AI Consulting: When It Makes Sense and What to Expect

"AI consulting" describes both work that changes a company's direction and an 80-slide deck nobody opens again. The difference isn't in the word — it's in what gets delivered, and when you hire it. This article explains what it is, when it makes sense for a mid-size company, what to expect from a good engagement, and the signs you're buying the wrong one.
What is AI consulting, really?
It's the work of deciding where AI is worth it in your company — and in what order — before you spend money building. Good consulting connects four things that usually live apart: the business (where the money is), the processes (where time leaks), the data (what's accessible) and the technology (what's feasible). The output isn't an abstract strategy; it's a short list of projects prioritised by impact and feasibility, with a sense of cost and risk for each.
The scope goes well beyond "train a model." It includes identifying real opportunities, assessing the company's data maturity, prioritising use cases, guiding architecture decisions and — in good consulting — staying through implementation so the thing actually generates value.
When does it make sense to hire?
In three concrete situations:
- You have high-volume repetitive processes. If the team spends hours a day answering the same questions, processing the same documents or generating the same reports, there's work with measurable ROI — and consulting tells you where to start.
- You've tried and nothing reached production. Several prototypes, lots of enthusiasm, nothing running for real. Here the value is diagnosing why — almost always a lack of reliability, not a lack of model.
- You're about to invest and don't want to waste it. Before committing budget, having someone separate what pays off from what's hype saves far more than it costs.
When it doesn't make sense: if you already know exactly which process to automate and it's simple and isolated, you may not need consulting — you need someone to build it well. Honest consulting tells you that.
What to expect from good AI consulting
A good engagement delivers verifiable things, not impressions:
- A diagnostic of the real state — which processes exist, which data is accessible, where the biggest return is.
- A prioritised list of projects — with estimated impact, feasibility and risk for each, not a wish list.
- An order to start in — which project is first and why, with the ROI maths done before you begin.
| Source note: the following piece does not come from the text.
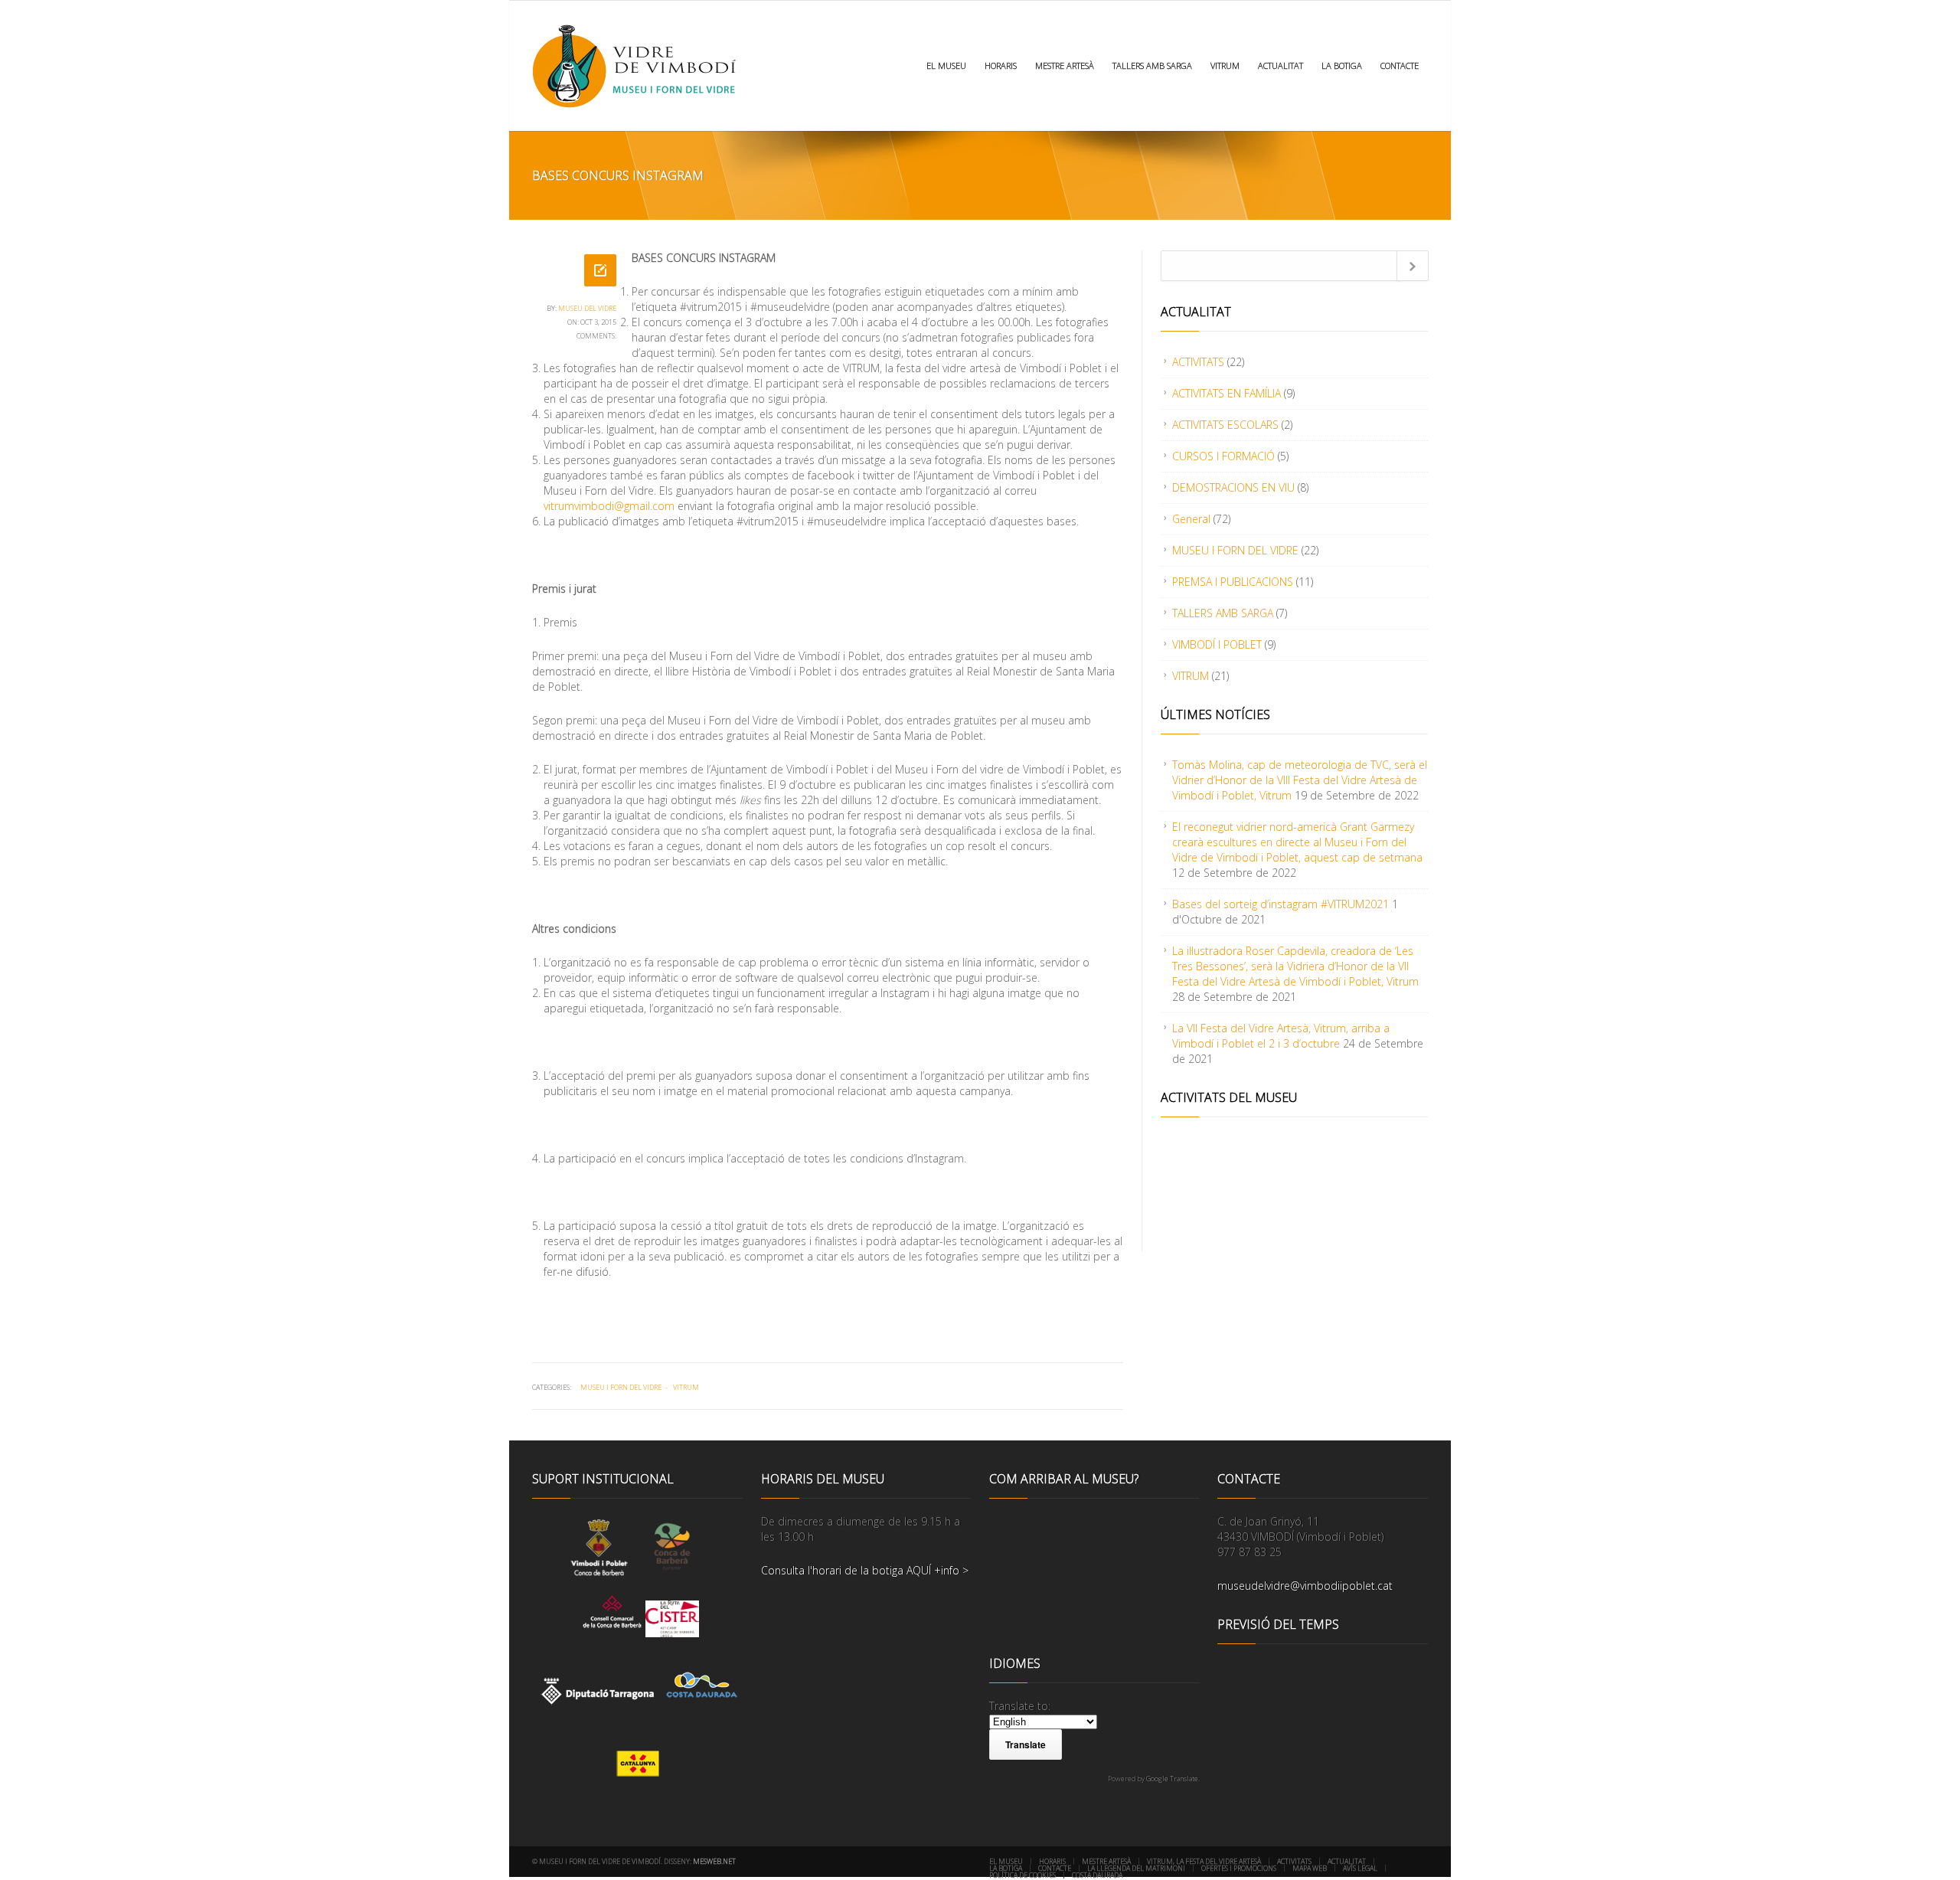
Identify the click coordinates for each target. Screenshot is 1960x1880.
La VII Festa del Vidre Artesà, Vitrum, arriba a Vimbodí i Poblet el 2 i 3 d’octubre (1281, 1036)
- Reliability and governance criteria — how it'll be measured, escalated to a person, and how sensitive data is handled.
- An honest sense of what not to do — the projects that look attractive but don't pay for themselves.
The sequence we always recommend is the same: start with one high-impact workflow, make it genuinely reliable, measure the ROI, and only then scale. The opposite — ten fronts at once — is the pattern we most often see fail. We lay it out in the AI transformation roadmap for SMEs.
The red flags of bad AI consulting
- It ends in a PDF, not an executable plan. If the delivery is strategy that never touches production, the value evaporates.
- It talks technology before your business. Whoever starts with the tool, not the problem, will sell you the tool.
- It promises ROI without seeing your numbers. Guaranteed return multiples before the diagnostic are marketing, not engineering.
- It recommends building everything from scratch when a ready solution exists. Honest consulting makes the buy-vs-build call in your favour, not its own.
Consulting that builds vs consulting that only advises
The distinction that matters most: some advise and disappear, and some stay to build what they recommended. The advantage of the second model is that no one recommends projects they can't deliver — the advice stays honest because whoever gives it will have to make it work. It's how we run AI strategy: the diagnostic points the way and the same engineering team builds the AI development and automation that follow. The cost trade-offs of building in-house vs outsourcing are in how to choose an AI development company.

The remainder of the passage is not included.